When you lose someone you've loved dearly.. You are not only left with pictures and memories, you are also left with their energy and energy goes on forever.. Do not fear their energy when it manifests itself into our realm.. They've moved on to another realm but now have the ability to surf between the different realms ..

They are no longer limited by the physical capabilities of this world .. You are no longer separated by oceans or land .. And although they are invisible in our realm.. We still have the ability to feel them.. 

When you've been around their energy for a long time throughout your life.. You will know exactly when they are around you because although you won't see them, if you open the eyes of your heart you will be able to recognize their energy..

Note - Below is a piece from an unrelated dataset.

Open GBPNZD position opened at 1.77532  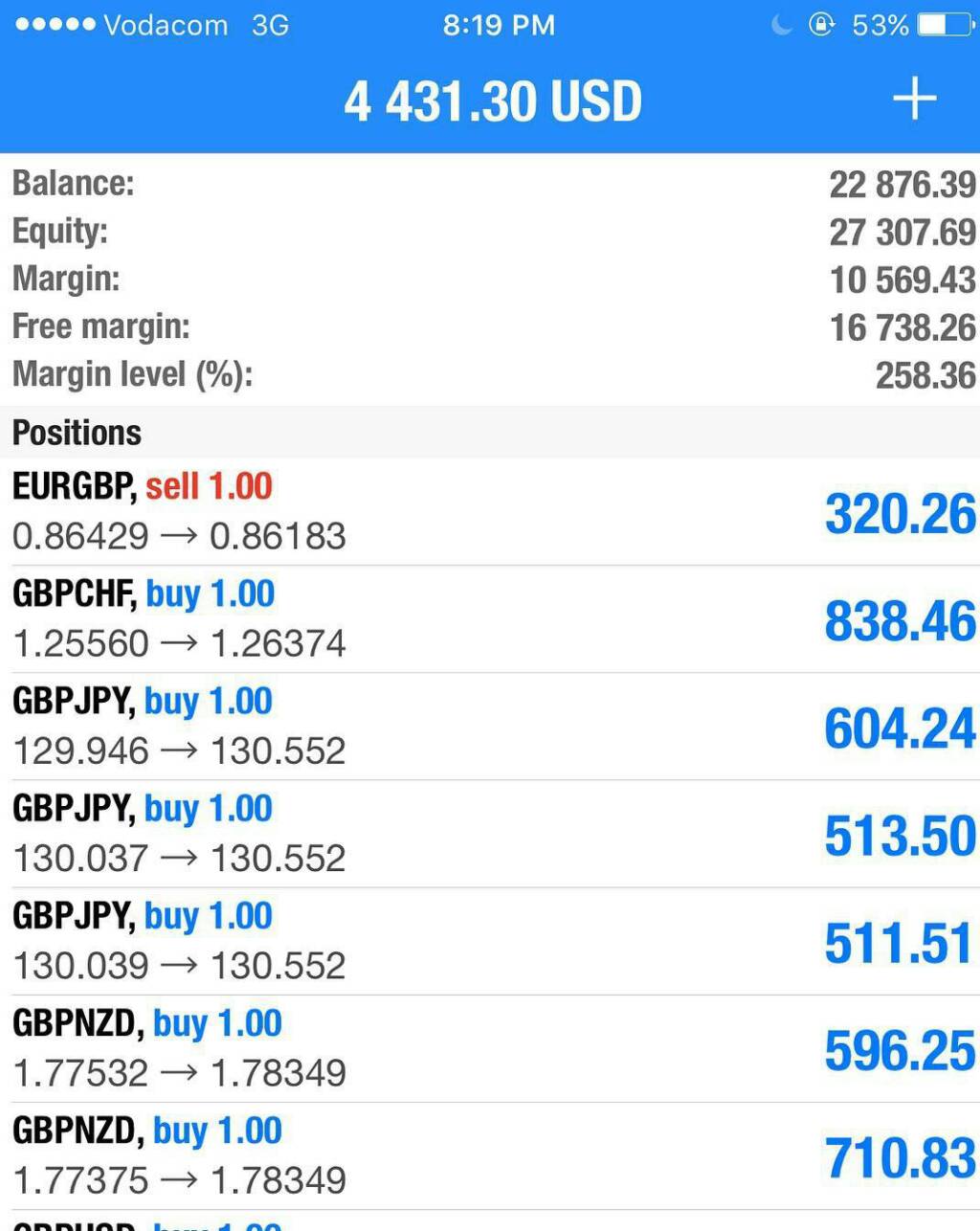[x=490, y=1048]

When you lose someone you loved.. it's not so much the thought that they are gone from our physical world that is hard to forget, but rather all the memories and the energy they implanted in your heart. And in retrospect it's all those little moments that made them a special part of your life and will live on forever through you as well.. Hold on to the memories..

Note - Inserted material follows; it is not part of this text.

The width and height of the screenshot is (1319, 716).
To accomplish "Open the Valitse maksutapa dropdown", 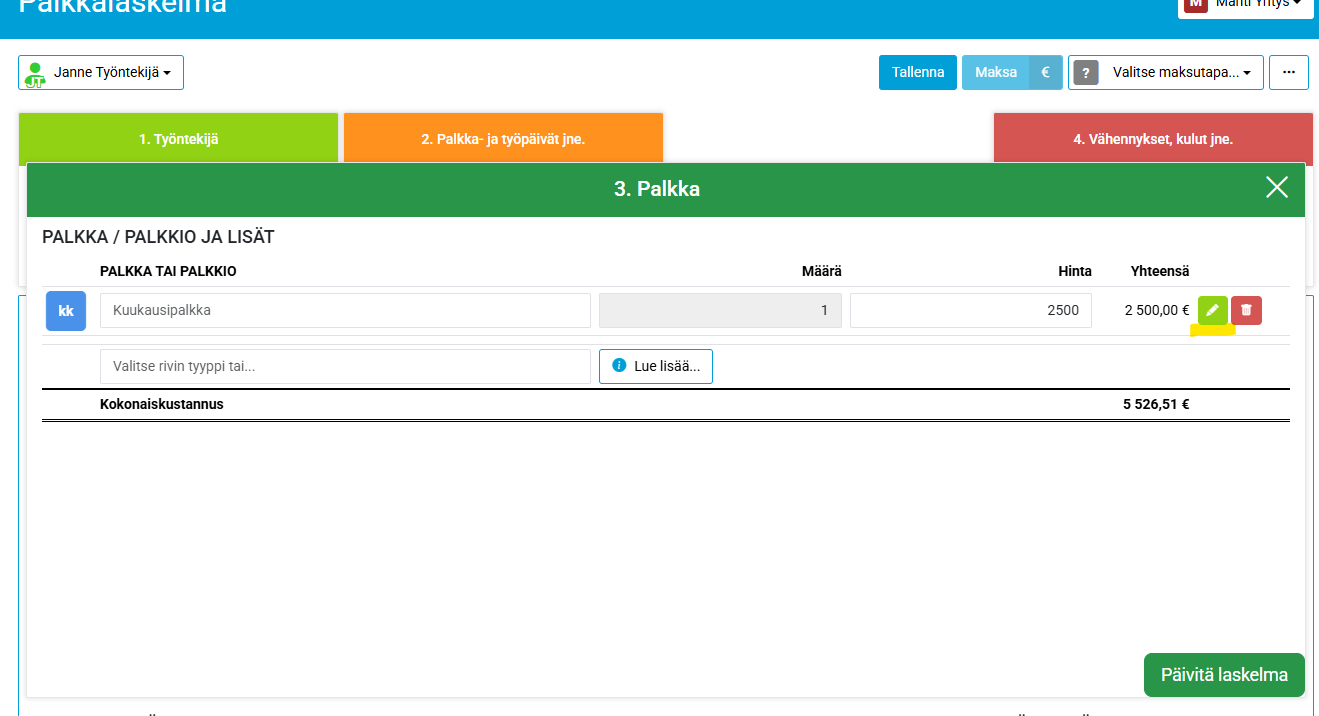I will [1181, 72].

In loving memory of Rosa Victoria and Ligia Esther .. My eternal loves.. 











Thursday, September 12, 2013

Love and Light

People come and people go.. Thankful for those who have stayed.. Have just walked in.. Returned .. And even for those simpletons who have foolishly left my life... Love and light!!! 

I am still in the metamorphosis process and breaking out of my cocoon.. But please hold .. And watch me evolve into a queen monarch.. The world is mine and yours for the taking.. In love and light!!!

Thursday, April 25, 2013

Where does time go?!

I haven't written in a while.. Not because of lack of inspiration but because I've been inspired so much I don't even know where to begin.. Continue .. Or stop..

During the past month I became a year older and therefore a year wiser.. I had the privilege of visiting the west coast and the northeast coast in the span of 10 days and less than 24 hours in between both .. All while growing as a woman during the first phase of my trip and taking my single mother experience to a new level during the latter...

I made some wishes come true.. But once those wishes came true, they actually just made me want more wishes .. I followed the desires of my heart .. I cleared some doubts.. I unveiled new ones.. I questioned my old friend and foe, time, yet again and why it insists on making me wait..

I discovered that although I'm easy going and sweet and caring.. If you mess with my offspring you've gotta be out of your mind, for you have no idea the wrath this momma bear will unleash on you, to defend her cubs (thank you ignorant racist lady in Washington D.C. for helping me discover this side of me).. And I discovered that being a single mom on vacation with your kids isn't so bad when you have a best friend who will carry your 5 year old on her shoulders (something I've never even done myself) to keep him entertained.

I'm still trying to process all these new experiences and figuring out what the heck I want to do with my life.. And how all these things will fall into place.. But then again if I knew all the answers, that would suck out all the fun out of this thing, this so called life..

In the meantime all I know is that this woman right here.. Has a promising rendezvous with destiny.. Maktub (it is written) ..































Thursday, March 7, 2013

The Scars of the Mended Heart

The scars of a mended heart.. Remind us that although it's whole once more.. It will never be the same again..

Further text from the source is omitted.